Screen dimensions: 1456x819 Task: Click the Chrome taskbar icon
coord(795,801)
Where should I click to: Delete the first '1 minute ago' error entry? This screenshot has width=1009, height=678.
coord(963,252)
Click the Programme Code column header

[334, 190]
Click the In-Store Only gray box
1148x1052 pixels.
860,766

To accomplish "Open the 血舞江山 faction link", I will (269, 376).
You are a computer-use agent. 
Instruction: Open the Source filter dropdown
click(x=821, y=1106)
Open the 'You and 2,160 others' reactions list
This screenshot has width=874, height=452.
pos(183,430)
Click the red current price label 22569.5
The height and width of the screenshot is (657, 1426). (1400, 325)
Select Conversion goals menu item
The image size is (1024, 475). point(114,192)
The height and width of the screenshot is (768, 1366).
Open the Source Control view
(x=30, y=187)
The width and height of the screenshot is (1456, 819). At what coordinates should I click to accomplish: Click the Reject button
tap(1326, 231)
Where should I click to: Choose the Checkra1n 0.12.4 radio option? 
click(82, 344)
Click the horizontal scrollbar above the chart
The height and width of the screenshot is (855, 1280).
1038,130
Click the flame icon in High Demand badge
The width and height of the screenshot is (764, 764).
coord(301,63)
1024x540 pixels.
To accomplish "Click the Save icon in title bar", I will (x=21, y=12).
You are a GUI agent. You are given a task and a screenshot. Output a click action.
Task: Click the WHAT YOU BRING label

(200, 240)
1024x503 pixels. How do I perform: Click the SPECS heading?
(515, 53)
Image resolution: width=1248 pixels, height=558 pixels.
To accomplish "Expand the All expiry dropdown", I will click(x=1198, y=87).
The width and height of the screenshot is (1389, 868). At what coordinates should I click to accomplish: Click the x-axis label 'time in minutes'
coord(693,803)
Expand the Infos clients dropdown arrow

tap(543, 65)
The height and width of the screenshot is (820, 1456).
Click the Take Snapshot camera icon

*GOAL OF THE EXERCISE*: Copy all of these records line for line, with no changes.

*SOLUTION TO THE EXERCISE*:
Screen dimensions: 1456x819 Task: Click the Chrome taskbar icon
coord(795,801)
Where should I click to: Delete the first '1 minute ago' error entry? This screenshot has width=1009, height=678.
coord(963,252)
Click the Programme Code column header

[334, 190]
Click the In-Store Only gray box
1148x1052 pixels.
860,766

To accomplish "Open the 血舞江山 faction link", I will (269, 376).
You are a computer-use agent. 
Instruction: Open the Source filter dropdown
click(x=821, y=1106)
Open the 'You and 2,160 others' reactions list
This screenshot has width=874, height=452.
pos(183,430)
Click the red current price label 22569.5
The height and width of the screenshot is (657, 1426). (1400, 325)
Select Conversion goals menu item
The image size is (1024, 475). point(114,192)
The height and width of the screenshot is (768, 1366).
Open the Source Control view
(x=30, y=187)
The width and height of the screenshot is (1456, 819). At what coordinates should I click to accomplish: Click the Reject button
tap(1326, 231)
Where should I click to: Choose the Checkra1n 0.12.4 radio option? 
click(82, 344)
Click the horizontal scrollbar above the chart
The height and width of the screenshot is (855, 1280).
1038,130
Click the flame icon in High Demand badge
The width and height of the screenshot is (764, 764).
coord(301,63)
1024x540 pixels.
To accomplish "Click the Save icon in title bar", I will (x=21, y=12).
You are a GUI agent. You are given a task and a screenshot. Output a click action.
Task: Click the WHAT YOU BRING label

(200, 240)
1024x503 pixels. How do I perform: Click the SPECS heading?
(515, 53)
Image resolution: width=1248 pixels, height=558 pixels.
To accomplish "Expand the All expiry dropdown", I will click(x=1198, y=87).
The width and height of the screenshot is (1389, 868). At what coordinates should I click to accomplish: Click the x-axis label 'time in minutes'
coord(693,803)
Expand the Infos clients dropdown arrow

tap(543, 65)
The height and width of the screenshot is (820, 1456).
Click the Take Snapshot camera icon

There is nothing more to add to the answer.